Some Nussbaum

Sam Pawlett rsp at uniserve.com
Tue Nov 23 00:27:33 PST 1999


Michael Pollak wrote:


> A man who thought slavery was natural was not a bourgeois liberal.

Yeah, but a lot of liberals think capitalism is natural and wage labor ,I would argue, is a kind of slavery at least in some countries. Liberals these days spend a lot more time defending the 'free' market against socialists ("a market economy not a market society" and all that, as if the economy and society are clearly demarcated/seperate in capitalism) than they do defending egalitarianism and positive freedom against conservatives.

And his
> central idea here, the idea that the production of the necessary social
> product means some people must be without leisure, is only necessarily
> true in a society with a low level of productivity.

Depends on the class structure and how production is organized in a particular society. There will probably always be economic constraints on equality.
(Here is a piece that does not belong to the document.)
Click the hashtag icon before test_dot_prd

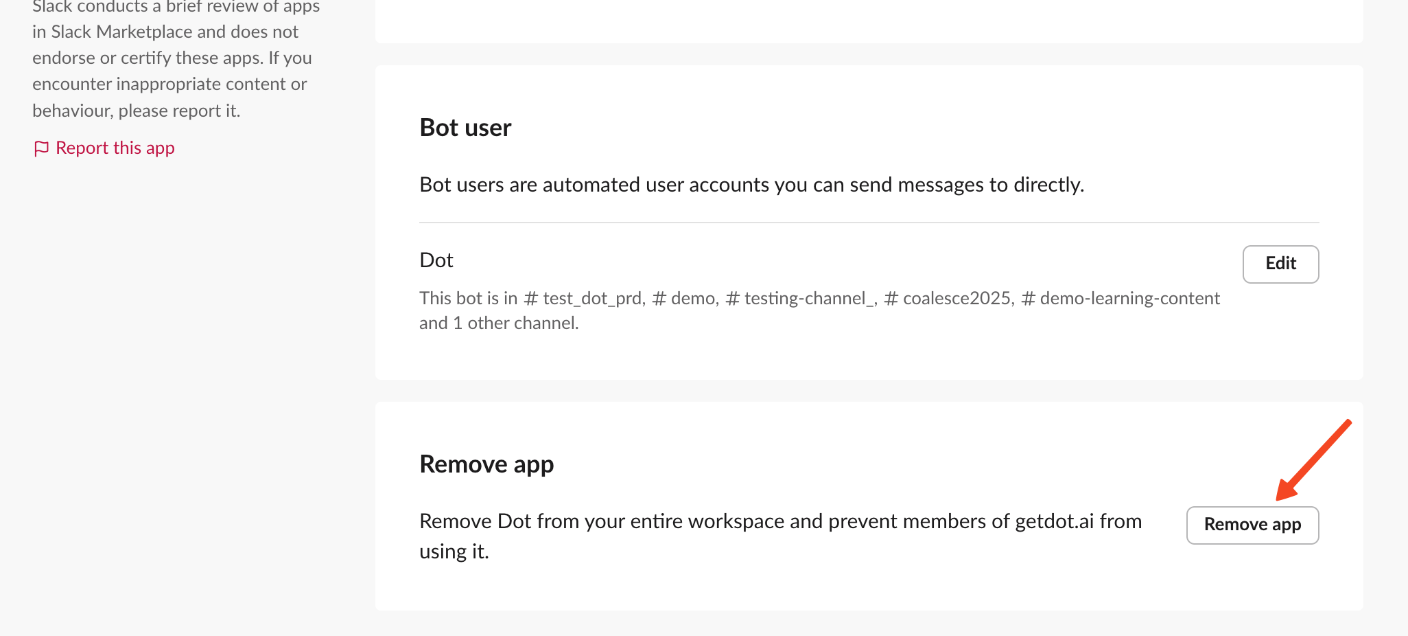[530, 298]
Assuming everyone wanted to, I don't think it is possible for everyone on earth to live like Donald Trump or some Arab sultan. Not ecologically sound and just not enough wealth and resources (I know James H could come up with some good arguments to the contrary.)

I'm not sure it's possible to overcome the division of labor in an industrial society to such an extent where everyone can live a life of leisure. Someone is going to have to collect the garbage, work in factories, clean sewers etc. I'd just hope that the time one would have to spend doing it is minimized. There would have to be high material incentives for the shitty jobs too.


>
> The transposition of these ideas into a modern context makes Nussbaum look
> a lot less than a liberal as well.

Well she has taken _some_ of Aristotle's ideas and made them into a modern liberal theory.